### Work task
Write out, word for word, the line that contains "Click the Zellic logo icon" and each line after it down to the last line of the data below. Include nothing more.

[Stored data entries]

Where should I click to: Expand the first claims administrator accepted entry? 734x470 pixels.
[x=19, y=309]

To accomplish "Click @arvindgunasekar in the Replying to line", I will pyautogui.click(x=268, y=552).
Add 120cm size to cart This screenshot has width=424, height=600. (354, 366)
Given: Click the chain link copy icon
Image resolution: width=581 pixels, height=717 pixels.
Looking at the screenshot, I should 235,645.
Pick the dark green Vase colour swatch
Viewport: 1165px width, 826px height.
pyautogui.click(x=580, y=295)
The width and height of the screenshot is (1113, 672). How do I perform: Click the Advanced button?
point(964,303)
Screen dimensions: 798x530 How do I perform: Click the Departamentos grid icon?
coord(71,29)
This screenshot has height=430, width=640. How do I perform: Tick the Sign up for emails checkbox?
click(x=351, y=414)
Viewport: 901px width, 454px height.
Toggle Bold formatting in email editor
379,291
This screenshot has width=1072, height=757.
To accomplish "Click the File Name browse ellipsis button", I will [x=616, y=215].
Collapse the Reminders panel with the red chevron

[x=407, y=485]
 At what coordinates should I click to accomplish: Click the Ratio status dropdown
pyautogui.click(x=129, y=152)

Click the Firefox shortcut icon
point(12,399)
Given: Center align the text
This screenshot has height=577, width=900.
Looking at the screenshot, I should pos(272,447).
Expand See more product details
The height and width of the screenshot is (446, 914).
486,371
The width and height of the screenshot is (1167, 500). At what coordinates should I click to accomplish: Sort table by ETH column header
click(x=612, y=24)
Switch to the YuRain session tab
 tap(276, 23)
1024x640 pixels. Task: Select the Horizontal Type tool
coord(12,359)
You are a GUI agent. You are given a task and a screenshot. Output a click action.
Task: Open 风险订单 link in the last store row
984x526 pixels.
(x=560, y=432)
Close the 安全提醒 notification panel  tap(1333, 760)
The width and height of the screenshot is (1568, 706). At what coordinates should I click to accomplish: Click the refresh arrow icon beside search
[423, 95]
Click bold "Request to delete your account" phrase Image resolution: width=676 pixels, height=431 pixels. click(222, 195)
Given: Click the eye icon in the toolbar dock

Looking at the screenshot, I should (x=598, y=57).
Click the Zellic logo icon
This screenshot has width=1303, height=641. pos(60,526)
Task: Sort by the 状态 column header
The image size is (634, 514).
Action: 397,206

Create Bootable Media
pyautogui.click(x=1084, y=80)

### Result of this task
Click the Zellic logo icon
This screenshot has width=1303, height=641. pos(60,526)
Task: Sort by the 状态 column header
The image size is (634, 514).
Action: 397,206

Create Bootable Media
pyautogui.click(x=1084, y=80)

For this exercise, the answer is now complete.